You are viewing a plain text version of this content. The canonical link for it is here.

Posted to dev@httpd.apache.org by Ben Hyde <bh...@pobox.com> on 1999/01/14 18:05:41 UTC

Pools and Threads and Errors

In Apache 2.0 we have discussed having a layer, NPR like, that will
provide threads and other os abstractions.  Call that APR for the
purposes of this note. I assume this will be kind of a giant evolved
out of the os/ directory.  

I assume that we will move the pools abstraction into and low down in
this facility.  That would resolve a number of irritating uses of
malloc found in the os directory and free up a lot of other chaff
that ought to have moved out of the main/ directory as general
utilities a long while ago.

We have discussed before (a year or more) that every thread ought
to have it's own pool.  I assume that the pool of a thread will be
our principle tool for cleaning up when a thread is destroyed.

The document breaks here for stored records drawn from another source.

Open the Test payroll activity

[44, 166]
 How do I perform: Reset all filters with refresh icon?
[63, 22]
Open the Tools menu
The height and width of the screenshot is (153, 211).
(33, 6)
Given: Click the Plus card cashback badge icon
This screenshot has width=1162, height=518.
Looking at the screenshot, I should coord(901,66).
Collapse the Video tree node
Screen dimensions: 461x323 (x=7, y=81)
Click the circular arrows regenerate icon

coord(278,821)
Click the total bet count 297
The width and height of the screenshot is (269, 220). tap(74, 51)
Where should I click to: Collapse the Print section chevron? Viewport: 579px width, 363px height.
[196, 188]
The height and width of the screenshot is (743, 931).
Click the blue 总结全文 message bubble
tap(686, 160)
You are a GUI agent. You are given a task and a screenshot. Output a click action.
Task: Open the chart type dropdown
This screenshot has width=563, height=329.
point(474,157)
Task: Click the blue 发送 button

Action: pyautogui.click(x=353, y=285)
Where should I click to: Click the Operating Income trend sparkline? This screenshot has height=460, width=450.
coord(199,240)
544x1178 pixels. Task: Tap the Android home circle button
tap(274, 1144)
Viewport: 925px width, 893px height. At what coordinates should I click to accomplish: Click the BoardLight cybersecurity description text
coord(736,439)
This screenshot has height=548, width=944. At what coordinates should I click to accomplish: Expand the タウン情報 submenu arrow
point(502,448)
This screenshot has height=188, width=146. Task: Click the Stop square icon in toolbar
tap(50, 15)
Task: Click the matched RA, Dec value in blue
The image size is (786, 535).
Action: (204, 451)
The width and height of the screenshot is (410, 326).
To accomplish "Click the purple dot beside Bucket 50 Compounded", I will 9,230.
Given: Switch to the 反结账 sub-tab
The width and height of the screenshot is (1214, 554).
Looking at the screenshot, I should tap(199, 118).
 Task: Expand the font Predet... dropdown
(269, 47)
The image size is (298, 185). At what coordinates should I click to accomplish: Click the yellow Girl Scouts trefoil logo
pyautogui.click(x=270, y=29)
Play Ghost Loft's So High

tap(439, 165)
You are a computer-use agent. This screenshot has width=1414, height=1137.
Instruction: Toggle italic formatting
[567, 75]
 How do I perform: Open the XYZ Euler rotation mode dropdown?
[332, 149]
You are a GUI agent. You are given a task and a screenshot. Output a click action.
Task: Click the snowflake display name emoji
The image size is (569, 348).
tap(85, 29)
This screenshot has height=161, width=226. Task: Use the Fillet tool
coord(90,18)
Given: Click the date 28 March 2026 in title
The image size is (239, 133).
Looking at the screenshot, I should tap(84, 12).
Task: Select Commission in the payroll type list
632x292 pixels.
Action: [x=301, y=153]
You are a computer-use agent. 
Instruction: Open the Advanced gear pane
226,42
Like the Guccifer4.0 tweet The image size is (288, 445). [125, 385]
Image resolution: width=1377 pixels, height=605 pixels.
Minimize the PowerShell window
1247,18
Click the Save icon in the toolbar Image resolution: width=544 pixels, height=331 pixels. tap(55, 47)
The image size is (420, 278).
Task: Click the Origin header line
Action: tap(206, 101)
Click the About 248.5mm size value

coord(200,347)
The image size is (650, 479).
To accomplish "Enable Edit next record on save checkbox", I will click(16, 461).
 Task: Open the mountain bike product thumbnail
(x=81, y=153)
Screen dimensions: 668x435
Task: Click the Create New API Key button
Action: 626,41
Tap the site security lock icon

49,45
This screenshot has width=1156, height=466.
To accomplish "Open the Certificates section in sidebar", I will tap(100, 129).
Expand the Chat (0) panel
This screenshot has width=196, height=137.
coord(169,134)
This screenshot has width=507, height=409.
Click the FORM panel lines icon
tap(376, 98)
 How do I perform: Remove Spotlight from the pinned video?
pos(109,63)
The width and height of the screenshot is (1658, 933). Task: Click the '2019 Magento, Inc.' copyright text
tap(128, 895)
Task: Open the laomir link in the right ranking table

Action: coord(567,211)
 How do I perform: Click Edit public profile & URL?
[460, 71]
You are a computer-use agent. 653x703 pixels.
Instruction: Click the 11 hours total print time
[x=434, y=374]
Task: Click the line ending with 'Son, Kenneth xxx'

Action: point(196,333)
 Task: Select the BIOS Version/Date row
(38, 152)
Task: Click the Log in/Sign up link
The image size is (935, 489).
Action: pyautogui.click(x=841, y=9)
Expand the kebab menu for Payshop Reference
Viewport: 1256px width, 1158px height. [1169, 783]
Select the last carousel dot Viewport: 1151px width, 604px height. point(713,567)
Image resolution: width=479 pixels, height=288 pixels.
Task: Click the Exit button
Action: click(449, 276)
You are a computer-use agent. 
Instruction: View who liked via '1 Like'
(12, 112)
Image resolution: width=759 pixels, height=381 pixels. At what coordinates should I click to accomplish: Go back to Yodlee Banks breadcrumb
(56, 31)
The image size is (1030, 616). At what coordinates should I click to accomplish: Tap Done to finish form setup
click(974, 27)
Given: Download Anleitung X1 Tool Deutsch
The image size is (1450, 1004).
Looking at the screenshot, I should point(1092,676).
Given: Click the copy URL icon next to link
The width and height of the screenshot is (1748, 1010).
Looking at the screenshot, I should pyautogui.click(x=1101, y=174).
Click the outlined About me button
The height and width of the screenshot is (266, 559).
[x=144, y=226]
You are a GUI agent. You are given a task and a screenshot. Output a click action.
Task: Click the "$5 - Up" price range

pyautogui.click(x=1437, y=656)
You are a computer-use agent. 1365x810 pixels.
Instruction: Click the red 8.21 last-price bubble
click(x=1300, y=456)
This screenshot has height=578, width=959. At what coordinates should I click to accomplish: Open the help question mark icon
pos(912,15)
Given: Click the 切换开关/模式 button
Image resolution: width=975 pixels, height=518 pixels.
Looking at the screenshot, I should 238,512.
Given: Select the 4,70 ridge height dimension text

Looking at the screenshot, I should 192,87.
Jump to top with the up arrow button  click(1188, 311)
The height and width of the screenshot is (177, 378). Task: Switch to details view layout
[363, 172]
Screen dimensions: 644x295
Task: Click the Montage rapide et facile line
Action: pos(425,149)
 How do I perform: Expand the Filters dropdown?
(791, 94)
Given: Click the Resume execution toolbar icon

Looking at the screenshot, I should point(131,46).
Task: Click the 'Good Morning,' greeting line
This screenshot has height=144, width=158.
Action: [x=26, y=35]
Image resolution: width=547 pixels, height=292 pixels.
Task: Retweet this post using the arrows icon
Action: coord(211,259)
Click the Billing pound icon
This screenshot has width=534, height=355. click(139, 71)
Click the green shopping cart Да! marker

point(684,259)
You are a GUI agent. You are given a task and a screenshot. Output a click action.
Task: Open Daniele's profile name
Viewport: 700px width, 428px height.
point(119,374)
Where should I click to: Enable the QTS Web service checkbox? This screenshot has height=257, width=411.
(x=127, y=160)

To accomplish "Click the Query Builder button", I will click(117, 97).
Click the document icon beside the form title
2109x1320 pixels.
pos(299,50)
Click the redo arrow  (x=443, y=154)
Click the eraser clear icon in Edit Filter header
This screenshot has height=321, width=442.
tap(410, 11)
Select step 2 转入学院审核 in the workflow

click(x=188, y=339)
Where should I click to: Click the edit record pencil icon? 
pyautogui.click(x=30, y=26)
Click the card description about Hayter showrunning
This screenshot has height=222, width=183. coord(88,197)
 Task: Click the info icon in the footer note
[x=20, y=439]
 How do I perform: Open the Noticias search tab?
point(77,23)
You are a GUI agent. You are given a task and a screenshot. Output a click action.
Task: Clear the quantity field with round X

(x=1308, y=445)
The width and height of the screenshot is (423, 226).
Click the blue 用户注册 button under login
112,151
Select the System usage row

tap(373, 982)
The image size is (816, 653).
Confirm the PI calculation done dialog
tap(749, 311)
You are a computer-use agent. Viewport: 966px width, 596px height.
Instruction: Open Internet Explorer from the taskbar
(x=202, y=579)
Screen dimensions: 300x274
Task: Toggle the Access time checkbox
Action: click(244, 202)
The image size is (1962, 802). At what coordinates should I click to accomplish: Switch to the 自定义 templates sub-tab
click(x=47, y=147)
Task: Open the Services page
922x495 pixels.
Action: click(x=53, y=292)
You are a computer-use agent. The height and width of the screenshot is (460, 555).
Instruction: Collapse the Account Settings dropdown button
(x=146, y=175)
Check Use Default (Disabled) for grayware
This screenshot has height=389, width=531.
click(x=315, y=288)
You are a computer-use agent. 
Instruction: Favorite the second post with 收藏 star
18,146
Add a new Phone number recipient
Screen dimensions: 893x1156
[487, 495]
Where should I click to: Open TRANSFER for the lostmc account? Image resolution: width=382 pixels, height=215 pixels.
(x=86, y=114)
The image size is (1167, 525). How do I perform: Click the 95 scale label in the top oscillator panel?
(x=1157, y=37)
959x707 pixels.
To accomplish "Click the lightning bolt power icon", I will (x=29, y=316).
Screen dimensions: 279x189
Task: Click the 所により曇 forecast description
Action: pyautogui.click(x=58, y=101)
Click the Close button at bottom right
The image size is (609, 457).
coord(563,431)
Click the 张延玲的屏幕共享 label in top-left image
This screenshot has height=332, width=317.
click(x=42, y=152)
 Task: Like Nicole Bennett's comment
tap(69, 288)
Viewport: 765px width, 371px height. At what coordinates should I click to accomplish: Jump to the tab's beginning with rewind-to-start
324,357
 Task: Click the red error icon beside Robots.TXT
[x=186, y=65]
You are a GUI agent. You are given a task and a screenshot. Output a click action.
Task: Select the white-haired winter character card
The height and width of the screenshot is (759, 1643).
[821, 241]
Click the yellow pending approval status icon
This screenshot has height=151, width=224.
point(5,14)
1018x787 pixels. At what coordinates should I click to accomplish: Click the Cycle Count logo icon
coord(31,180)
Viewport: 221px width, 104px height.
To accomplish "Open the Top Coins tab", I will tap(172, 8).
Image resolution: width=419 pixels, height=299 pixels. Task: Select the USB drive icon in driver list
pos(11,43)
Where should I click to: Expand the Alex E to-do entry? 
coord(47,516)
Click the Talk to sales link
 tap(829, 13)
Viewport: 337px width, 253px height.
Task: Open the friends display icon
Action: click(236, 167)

We have discussed before that the operation set of a thread can not
include an interrupt (i.e. the analogous operation to Unix signals).
The only way to get a thread's attention is to destroy it or hope
that it mets up with you somehow.  I assume this implies that timeout
will be done by destroying the threads.

Am I delusional yet?

 - ben

Re: Pools and Threads and Errors

Posted by Ben Hyde <bh...@pobox.com>.

Bill Stoddard writes:
>Ben Hyde wrote:
>> 
>
>> We have discussed before (a year or more) that every thread ought
>> to have it's own pool.  I assume that the pool of a thread will be
>> our principle tool for cleaning up when a thread is destroyed.
>In a threaded Apache, should the number of threads per process be static
>(configurable) or should it vary dynamically based on server load? I
>would envision starting a process with n threads. In the pthreads port,
>each thread has it's own thread local storage (allocated out of a pool)
>that is cleared/reinitialized at the beginning of each new request. The
>pool is cleaned up when the process dies. The number of threads per
>process remains static.

All multithreaded applications I've built end up with far more
threads than anybody expected them to have.  I'd assume modules will
create threads that request handling threads sometimes serialize
against.

The A1 model is one process manager overseeing N worker processes.
That has, among other things, a very high reliability since it can
limp along when individual work processes lockup or commit suicide.
That feature alone makes it worth preserving.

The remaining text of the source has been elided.